Tambahnya, penegakan aturan saat ini juga masih lemah. Padahal sesuai ketentuan di Pasal 51B Undang-Undang Jalan, jika SPM tidak terpenuhi, BUJT bisa dikenakan sanksi mulai dari teguran tertulis, penundaan penyesuaian tarif, denda administratif, hingga pencabutan konsesi.
“Tapi coba tanya, pernah enggak ada pengusahaan jalan tol yang dicabut gara-gara melanggar SPM? Saya belum pernah dengar,” tegasnya.

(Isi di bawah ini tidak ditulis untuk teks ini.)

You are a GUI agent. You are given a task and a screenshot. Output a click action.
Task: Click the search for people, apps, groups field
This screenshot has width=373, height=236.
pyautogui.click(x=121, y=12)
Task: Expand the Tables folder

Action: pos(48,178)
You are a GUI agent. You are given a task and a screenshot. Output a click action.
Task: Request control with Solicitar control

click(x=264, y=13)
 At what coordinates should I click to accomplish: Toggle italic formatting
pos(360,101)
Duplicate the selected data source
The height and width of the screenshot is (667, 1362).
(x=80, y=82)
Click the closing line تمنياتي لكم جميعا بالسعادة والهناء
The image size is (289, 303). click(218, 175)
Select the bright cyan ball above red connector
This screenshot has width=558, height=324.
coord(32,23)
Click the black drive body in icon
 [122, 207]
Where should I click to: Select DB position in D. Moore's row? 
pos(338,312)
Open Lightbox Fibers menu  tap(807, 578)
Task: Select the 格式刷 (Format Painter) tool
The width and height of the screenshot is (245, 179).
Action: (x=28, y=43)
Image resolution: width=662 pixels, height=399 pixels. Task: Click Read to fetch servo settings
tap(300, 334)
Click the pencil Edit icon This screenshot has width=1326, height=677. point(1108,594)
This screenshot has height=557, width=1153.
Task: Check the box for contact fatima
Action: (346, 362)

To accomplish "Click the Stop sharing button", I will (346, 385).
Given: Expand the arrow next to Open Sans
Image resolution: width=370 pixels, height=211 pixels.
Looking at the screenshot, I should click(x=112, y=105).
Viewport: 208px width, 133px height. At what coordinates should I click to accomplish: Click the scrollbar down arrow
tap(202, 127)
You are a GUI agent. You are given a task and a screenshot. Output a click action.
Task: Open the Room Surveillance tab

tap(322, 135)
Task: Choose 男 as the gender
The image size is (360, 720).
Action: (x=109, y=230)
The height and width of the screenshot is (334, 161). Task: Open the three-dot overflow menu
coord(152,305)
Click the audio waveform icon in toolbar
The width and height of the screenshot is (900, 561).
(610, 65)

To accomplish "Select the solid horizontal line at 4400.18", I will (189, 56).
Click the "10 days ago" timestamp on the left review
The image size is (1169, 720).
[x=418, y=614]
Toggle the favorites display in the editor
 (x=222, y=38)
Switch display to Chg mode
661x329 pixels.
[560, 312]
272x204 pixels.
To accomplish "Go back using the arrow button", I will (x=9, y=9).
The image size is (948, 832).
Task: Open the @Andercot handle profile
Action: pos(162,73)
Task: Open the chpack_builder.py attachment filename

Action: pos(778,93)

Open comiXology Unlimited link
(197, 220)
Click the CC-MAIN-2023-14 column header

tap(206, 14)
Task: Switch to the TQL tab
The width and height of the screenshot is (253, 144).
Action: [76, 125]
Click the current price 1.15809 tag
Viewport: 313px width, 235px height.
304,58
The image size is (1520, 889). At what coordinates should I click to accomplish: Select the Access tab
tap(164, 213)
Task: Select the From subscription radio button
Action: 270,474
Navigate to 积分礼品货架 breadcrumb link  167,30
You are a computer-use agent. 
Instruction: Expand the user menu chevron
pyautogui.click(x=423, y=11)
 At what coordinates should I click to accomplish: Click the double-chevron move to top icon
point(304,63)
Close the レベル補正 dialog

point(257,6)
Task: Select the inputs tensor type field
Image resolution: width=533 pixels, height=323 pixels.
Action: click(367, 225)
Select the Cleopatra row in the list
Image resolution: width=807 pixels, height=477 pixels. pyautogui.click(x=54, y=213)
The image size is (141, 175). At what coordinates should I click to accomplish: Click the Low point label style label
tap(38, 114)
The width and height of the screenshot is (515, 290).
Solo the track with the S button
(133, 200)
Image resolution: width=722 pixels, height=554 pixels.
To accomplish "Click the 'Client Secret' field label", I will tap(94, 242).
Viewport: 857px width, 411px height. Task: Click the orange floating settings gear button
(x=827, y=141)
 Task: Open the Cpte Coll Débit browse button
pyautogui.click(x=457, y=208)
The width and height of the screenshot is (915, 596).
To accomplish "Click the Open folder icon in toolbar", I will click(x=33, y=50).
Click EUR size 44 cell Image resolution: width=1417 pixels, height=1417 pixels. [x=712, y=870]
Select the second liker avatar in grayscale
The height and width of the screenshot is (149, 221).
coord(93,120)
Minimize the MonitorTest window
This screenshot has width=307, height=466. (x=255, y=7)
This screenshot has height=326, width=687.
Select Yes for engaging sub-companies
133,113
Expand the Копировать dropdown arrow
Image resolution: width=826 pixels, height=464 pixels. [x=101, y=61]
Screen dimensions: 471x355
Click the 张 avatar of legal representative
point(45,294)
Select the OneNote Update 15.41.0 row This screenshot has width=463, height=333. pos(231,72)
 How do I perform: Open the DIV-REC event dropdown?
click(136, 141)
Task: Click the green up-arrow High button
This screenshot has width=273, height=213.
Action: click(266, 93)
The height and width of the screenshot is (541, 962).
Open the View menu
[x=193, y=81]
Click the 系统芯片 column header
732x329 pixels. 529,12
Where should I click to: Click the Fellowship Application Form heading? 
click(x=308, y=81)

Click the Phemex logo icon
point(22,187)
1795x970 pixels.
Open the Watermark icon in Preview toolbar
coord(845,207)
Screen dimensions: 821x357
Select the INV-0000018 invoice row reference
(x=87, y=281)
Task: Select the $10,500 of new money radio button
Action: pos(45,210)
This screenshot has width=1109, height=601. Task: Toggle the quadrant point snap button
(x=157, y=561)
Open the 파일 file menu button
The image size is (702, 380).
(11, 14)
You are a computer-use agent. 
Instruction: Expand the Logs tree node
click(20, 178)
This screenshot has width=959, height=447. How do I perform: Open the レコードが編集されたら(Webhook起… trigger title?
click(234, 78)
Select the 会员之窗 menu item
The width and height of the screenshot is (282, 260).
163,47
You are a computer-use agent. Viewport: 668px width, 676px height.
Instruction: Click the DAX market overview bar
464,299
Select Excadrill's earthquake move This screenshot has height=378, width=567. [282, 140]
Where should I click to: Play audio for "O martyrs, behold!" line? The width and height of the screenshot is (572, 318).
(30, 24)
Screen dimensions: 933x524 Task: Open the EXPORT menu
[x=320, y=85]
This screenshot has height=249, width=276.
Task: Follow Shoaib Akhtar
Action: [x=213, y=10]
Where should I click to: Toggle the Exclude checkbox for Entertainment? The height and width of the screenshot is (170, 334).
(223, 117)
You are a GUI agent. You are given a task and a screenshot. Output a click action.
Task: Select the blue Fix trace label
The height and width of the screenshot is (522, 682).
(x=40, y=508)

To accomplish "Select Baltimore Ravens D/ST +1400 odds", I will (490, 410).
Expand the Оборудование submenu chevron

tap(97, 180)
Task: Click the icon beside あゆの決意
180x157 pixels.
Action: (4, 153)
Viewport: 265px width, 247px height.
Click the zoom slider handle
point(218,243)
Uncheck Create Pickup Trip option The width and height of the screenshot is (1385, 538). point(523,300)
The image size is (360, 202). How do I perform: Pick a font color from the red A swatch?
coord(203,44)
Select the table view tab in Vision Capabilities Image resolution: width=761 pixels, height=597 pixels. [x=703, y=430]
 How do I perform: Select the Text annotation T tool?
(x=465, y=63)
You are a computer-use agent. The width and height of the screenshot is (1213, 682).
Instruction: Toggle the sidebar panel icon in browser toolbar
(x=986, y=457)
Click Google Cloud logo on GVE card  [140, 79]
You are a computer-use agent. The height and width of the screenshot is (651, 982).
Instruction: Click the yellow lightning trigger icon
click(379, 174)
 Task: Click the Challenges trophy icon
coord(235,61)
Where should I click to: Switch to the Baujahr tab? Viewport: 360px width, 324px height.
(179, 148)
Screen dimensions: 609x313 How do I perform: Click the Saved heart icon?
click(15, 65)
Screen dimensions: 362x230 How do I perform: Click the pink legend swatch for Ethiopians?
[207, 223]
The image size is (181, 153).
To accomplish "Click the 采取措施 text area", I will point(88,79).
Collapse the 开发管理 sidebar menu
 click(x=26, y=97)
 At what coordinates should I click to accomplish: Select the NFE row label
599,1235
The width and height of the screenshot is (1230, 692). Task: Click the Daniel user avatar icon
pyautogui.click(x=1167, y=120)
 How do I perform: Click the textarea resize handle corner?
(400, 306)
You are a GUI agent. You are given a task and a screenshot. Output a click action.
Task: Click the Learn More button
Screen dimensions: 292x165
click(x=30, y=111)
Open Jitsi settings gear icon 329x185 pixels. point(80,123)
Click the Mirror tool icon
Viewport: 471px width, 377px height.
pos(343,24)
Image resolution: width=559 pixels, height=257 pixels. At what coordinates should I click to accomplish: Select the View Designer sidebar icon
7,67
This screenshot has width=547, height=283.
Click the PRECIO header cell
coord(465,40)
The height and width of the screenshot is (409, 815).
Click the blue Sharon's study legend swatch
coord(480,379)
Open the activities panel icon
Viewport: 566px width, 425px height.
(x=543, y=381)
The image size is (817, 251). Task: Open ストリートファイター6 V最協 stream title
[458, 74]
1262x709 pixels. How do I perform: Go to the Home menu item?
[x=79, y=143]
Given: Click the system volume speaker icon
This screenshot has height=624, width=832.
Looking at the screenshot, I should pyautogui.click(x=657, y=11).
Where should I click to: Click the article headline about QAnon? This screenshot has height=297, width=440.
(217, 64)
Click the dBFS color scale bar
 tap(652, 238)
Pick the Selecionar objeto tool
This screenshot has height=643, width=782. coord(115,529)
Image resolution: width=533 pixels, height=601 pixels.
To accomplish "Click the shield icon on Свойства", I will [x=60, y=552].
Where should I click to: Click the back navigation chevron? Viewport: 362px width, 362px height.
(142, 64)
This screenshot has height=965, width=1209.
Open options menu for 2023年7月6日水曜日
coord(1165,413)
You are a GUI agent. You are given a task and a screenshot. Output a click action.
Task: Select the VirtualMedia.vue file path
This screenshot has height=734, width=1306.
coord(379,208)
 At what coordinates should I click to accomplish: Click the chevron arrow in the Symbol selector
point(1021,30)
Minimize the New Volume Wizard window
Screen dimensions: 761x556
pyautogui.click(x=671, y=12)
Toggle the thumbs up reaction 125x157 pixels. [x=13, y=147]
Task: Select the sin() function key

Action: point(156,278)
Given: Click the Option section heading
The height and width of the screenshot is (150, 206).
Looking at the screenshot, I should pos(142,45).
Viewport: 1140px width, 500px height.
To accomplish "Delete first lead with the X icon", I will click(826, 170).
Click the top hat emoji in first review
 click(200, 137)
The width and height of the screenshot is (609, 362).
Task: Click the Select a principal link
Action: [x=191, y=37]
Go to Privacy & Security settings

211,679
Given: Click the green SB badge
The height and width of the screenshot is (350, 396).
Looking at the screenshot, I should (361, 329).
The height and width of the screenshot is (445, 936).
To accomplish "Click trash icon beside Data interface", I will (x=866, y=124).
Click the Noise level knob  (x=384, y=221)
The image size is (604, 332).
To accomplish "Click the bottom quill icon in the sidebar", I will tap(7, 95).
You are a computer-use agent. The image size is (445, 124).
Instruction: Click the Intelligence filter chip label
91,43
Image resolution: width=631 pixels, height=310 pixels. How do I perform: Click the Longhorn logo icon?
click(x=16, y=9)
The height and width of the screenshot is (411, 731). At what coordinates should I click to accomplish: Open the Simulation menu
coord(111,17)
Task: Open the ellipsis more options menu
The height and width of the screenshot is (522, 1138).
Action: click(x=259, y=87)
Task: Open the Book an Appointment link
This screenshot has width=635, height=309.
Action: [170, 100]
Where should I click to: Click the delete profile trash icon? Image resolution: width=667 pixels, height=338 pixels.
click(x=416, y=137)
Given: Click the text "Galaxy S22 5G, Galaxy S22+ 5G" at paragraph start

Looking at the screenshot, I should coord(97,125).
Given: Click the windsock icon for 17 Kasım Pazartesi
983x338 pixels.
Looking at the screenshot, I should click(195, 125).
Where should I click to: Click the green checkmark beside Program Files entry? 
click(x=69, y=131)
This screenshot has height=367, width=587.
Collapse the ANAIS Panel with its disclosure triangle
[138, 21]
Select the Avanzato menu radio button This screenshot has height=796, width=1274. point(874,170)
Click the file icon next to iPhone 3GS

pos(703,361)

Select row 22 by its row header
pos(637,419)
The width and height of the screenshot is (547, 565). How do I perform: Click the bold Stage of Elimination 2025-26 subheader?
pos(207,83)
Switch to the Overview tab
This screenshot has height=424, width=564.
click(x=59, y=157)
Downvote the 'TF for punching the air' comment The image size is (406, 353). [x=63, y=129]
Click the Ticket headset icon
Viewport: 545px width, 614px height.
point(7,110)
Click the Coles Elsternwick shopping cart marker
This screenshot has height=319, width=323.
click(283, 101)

Karena itu, Ia menegaskan bahwa Panja Komisi V DPR RI meminta pemerintah tidak menaikkan tarif jalan tol sebelum SPM benar-benar terpenuhi.
“Kalau tidak kita urai, akan jadi kebiasaan. Dua tahun sekali tarif tol naik, mau jalannya berlubang, genangan air, atau kecelakaan terjadi, tetap saja naik tarif. Masyarakat tidak punya pilihan, masuk harus bayar sesuai yang ditentukan,” katanya.
Melalui forum RDP ini, Komisi V berharap para akademisi dapat memberikan masukan dan data pembanding yang kuat terkait pelaksanaan SPM jalan tol di Indonesia.
“Kami undang Bapak-Bapak para akademisi ini supaya kami bisa dapat masukan yang benar, supaya kami bisa kuat secara data, dan kami bisa mengawal kebijakan ini demi kepentingan masyarakat,” pungkasnya.